La excepción a la regla es Gaspar de Robles, barón de Billy, que era castellano de Philippeville en el momento de la llegada de Alba y a quien el duque eligió para el gobierno de Groninga en sustitución de Hernández Dávila en 1572. Robles era de origen portugués –hijo del repostero mayor de la emperatriz Isabel, madre de Felipe II– y había sido gentilhombre de la casa del emperador.66 Casado con una dama noble de Artois, era cercano a la facción ebolista y, por tanto, adversario político del duque de Alba.
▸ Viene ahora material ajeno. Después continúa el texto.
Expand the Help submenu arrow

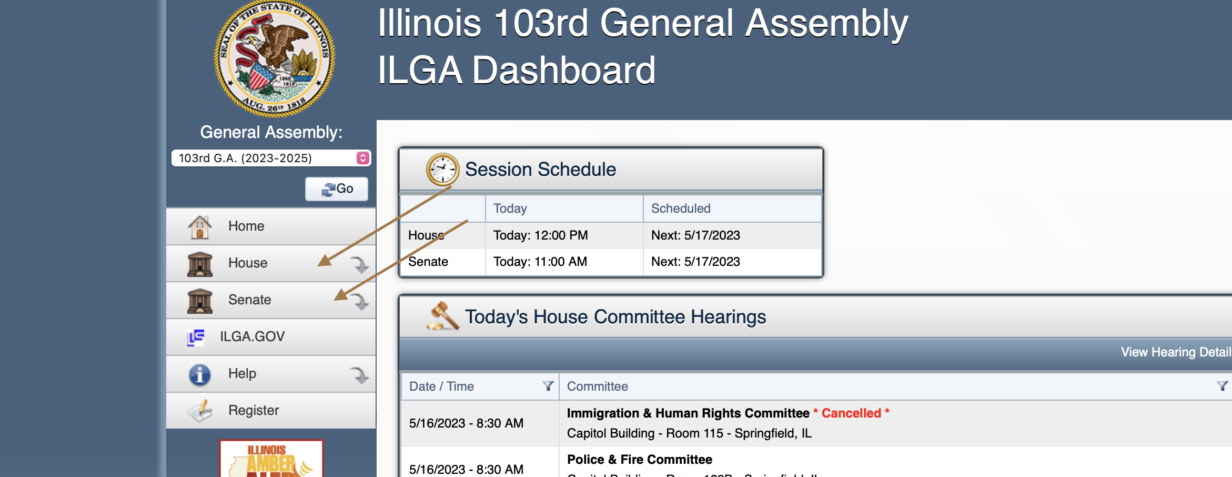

En 1567, Margarita de Parma lo había enviado a España para informar al rey de que los disturbios habían sido sofocados y que, por ello, la presencia de Alba en Flandes no era necesaria, circunstancia durante la cual Ruy Gómez de Silva, jefe del partido ebolista –que en 1561 había contribuido a que Robles fuese nombrado caballero de Santiago–, le aconsejó que quemase las cartas de recomendación que el conde de Egmont había escrito para él.67 Pese a los antecedentes, la colaboración entre Robles y Alba fue fluida, sin duda, porque, además de revelarse como un magnífico oficial, aquel era un excelente conocedor de los Países Bajos y el duque necesitaba de españoles duchos en aquellos Estados. Antes de ser designado como castellano de Groninga, Robles estuvo de guarnición con su regimiento de infantería valona en Tienen, Bruselas y Nivelles, lo que demuestra la confianza de Alba en su experiencia. Los casos de Cristóbal de Mondragón y Francisco Verdugo son muy parecidos. Ambos estaban casados con damas nobles locales y residían en los Países Bajos desde hacía muchos años. El primero era gobernador de Damvillers, en la frontera de Luxemburgo, cuando llegó el duque, que le ordenó formar un regimiento de infantería valona en 1568 y que lo nombró gobernador de la ciudadela de Gante a finales de 1572 tras la muerte de Jerónimo Salinas.68 En cuanto a Verdugo, tras servir como capitán de una compañía del regimiento de Mondragón, en 1573 recibió la patente de coronel de infantería valona y el gobierno interino de la plaza de Haarlem, conquistada unos meses antes a los rebeldes.69

Retrato del duque de Alba (ca. 1567-1573), grabado de F. Huys, Rijksmuseum. Uno de los muchos grabados que afianzaron la imagen de Alba como militar riguroso e inflexible mediante el endurecimiento de sus enjutas facciones.